WORK TASK:
Only the lines holding "agent" are wanted here; copy each from the listing.

DATA RECORDS:
◇ ◇ ◇ ◇ ◇ ◇ ◇

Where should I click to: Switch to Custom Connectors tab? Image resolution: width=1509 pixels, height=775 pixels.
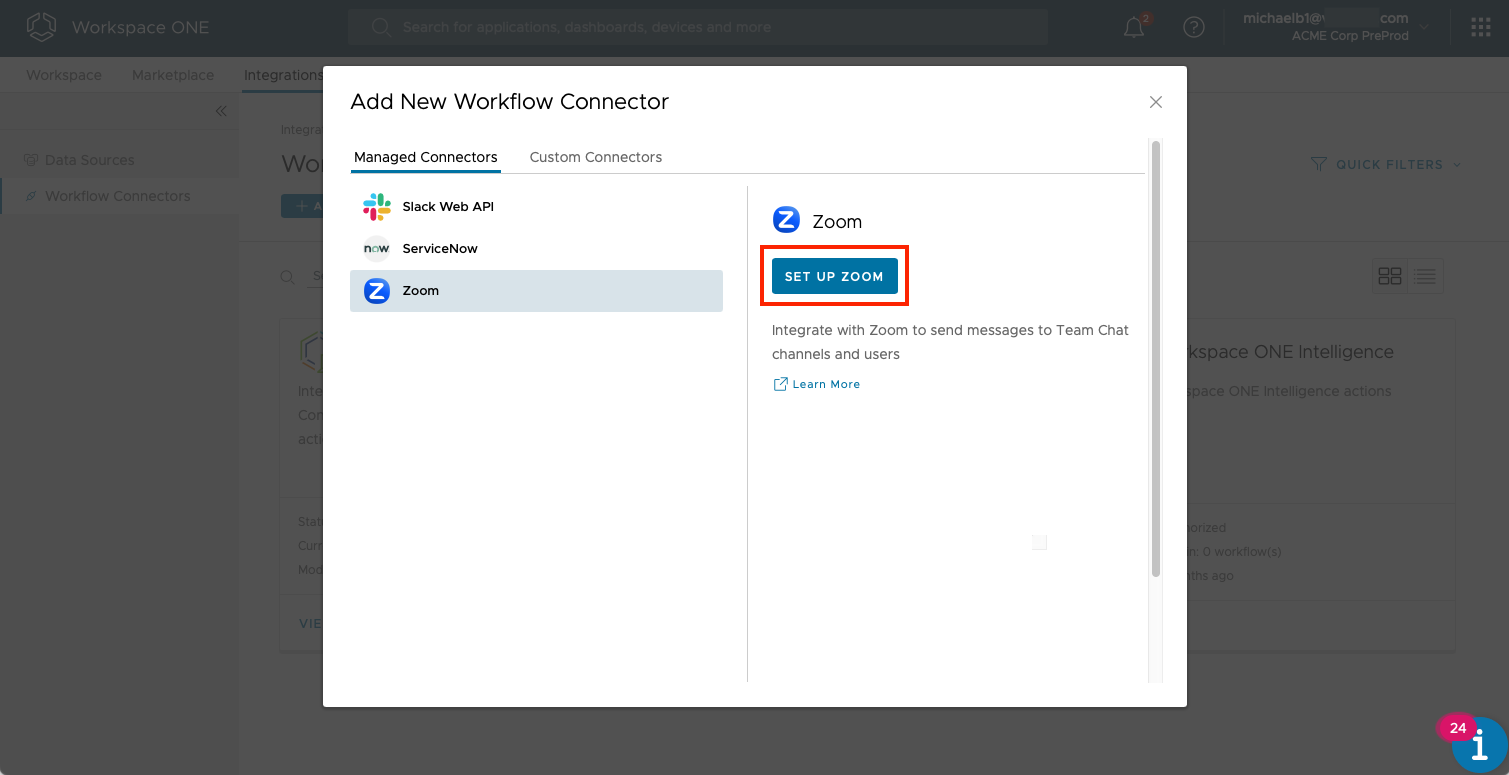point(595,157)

◇ ◇ ◇ ◇ ◇ ◇ ◇

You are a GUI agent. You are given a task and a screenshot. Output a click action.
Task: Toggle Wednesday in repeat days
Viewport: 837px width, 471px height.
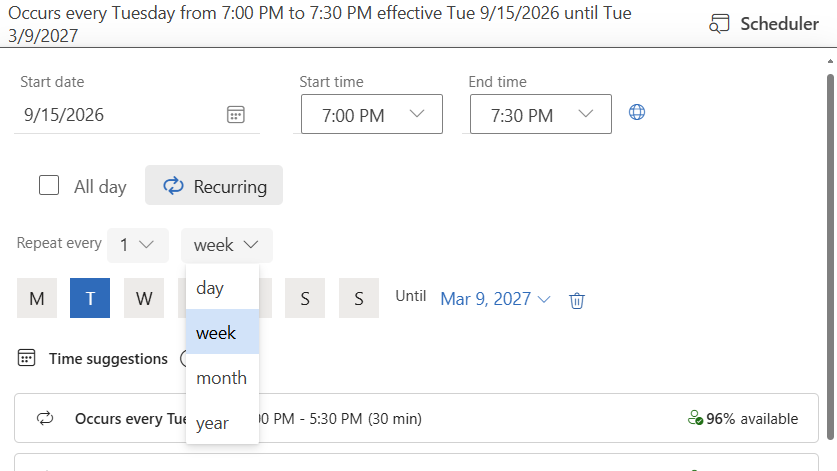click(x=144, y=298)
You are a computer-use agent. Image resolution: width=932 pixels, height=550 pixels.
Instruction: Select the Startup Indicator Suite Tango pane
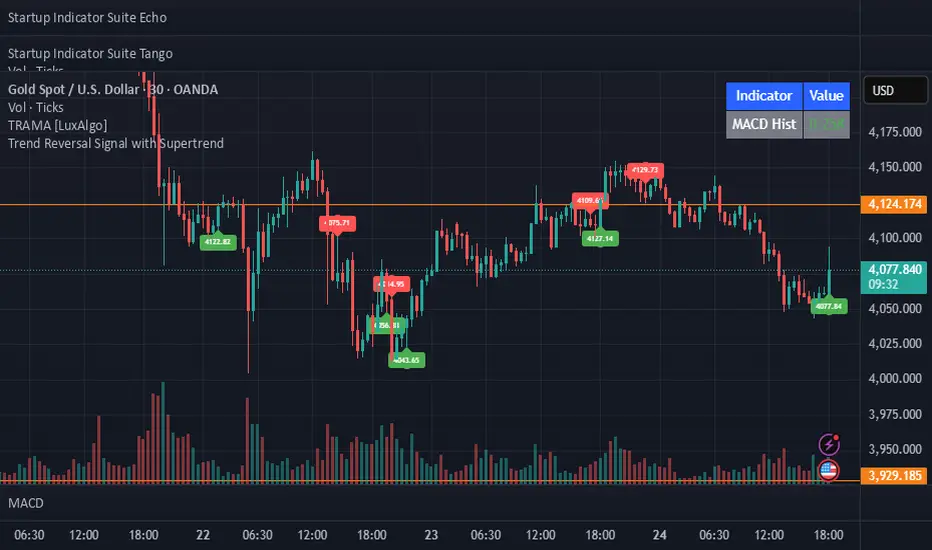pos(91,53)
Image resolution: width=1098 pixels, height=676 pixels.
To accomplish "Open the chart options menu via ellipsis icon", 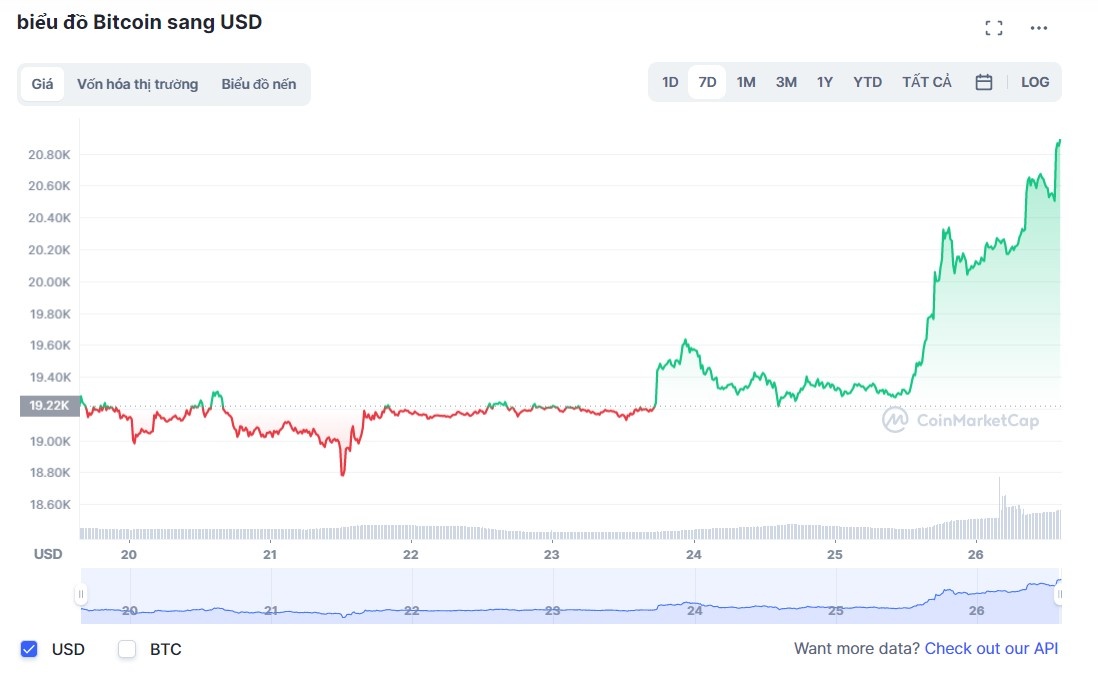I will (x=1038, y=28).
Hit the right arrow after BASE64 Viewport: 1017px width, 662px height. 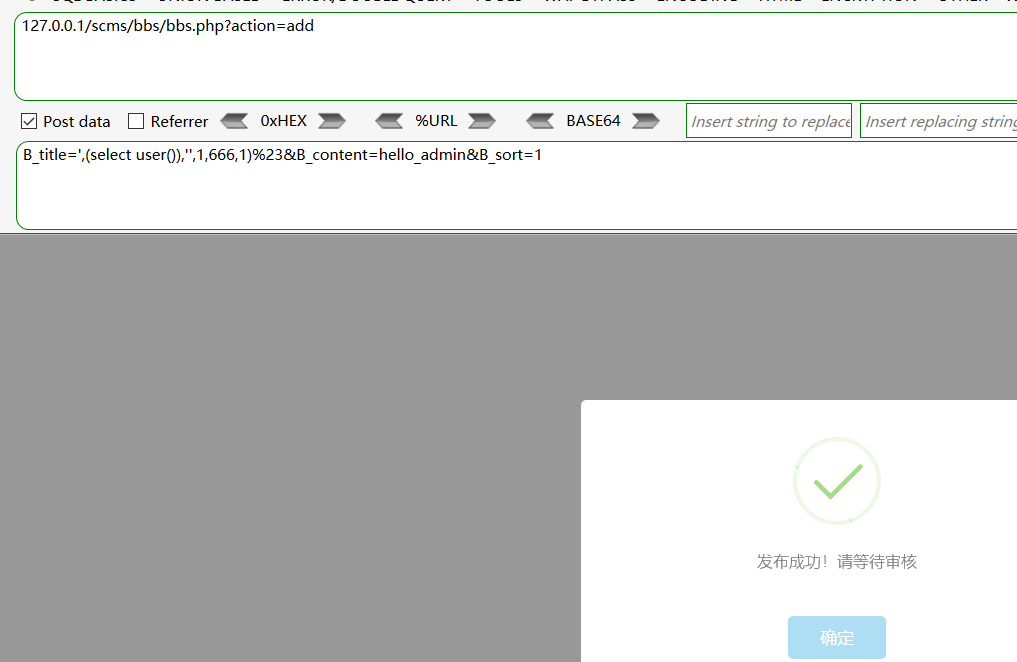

◇ ◇ ◇ ◇ ◇ ◇ ◇

REPLY:
You are a GUI agent. You are given a task and a screenshot. Output a click action.
You are a computer-use agent. Image resolution: width=932 pixels, height=550 pixels.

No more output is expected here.